> Work instruction
Could you return, exactly as written, only the lines from the one holding "01275876736 (418, 1007)" through the final line of the records below?

> Extracted records
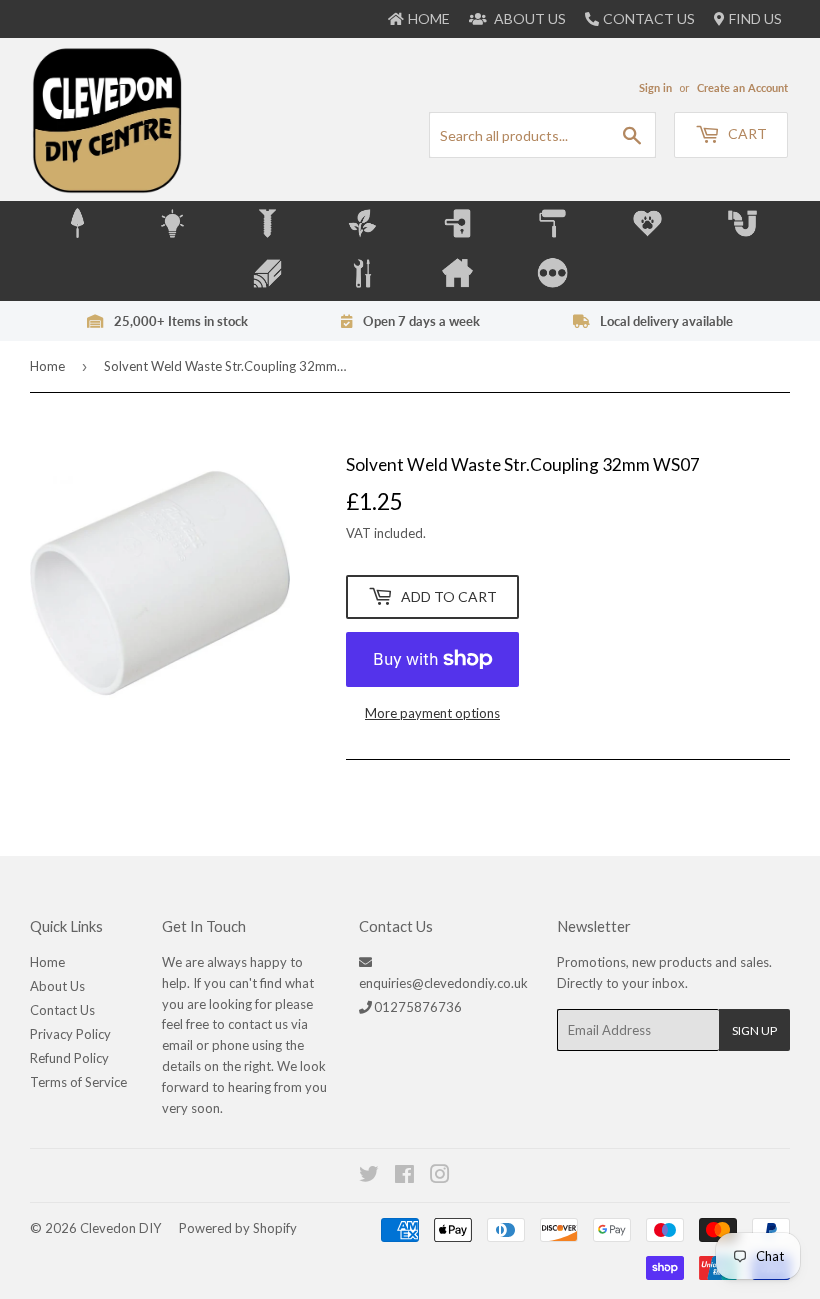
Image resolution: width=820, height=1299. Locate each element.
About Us (57, 986)
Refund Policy (69, 1058)
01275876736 (418, 1007)
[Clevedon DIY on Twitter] (370, 1177)
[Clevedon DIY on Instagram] (441, 1177)
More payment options (432, 713)
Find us (755, 18)
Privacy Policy (70, 1034)
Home (47, 366)
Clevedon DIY (120, 1228)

> Task output
01275876736 (418, 1007)
[Clevedon DIY on Twitter] (370, 1177)
[Clevedon DIY on Instagram] (441, 1177)
More payment options (432, 713)
Find us (755, 18)
Privacy Policy (70, 1034)
Home (47, 366)
Clevedon DIY (120, 1228)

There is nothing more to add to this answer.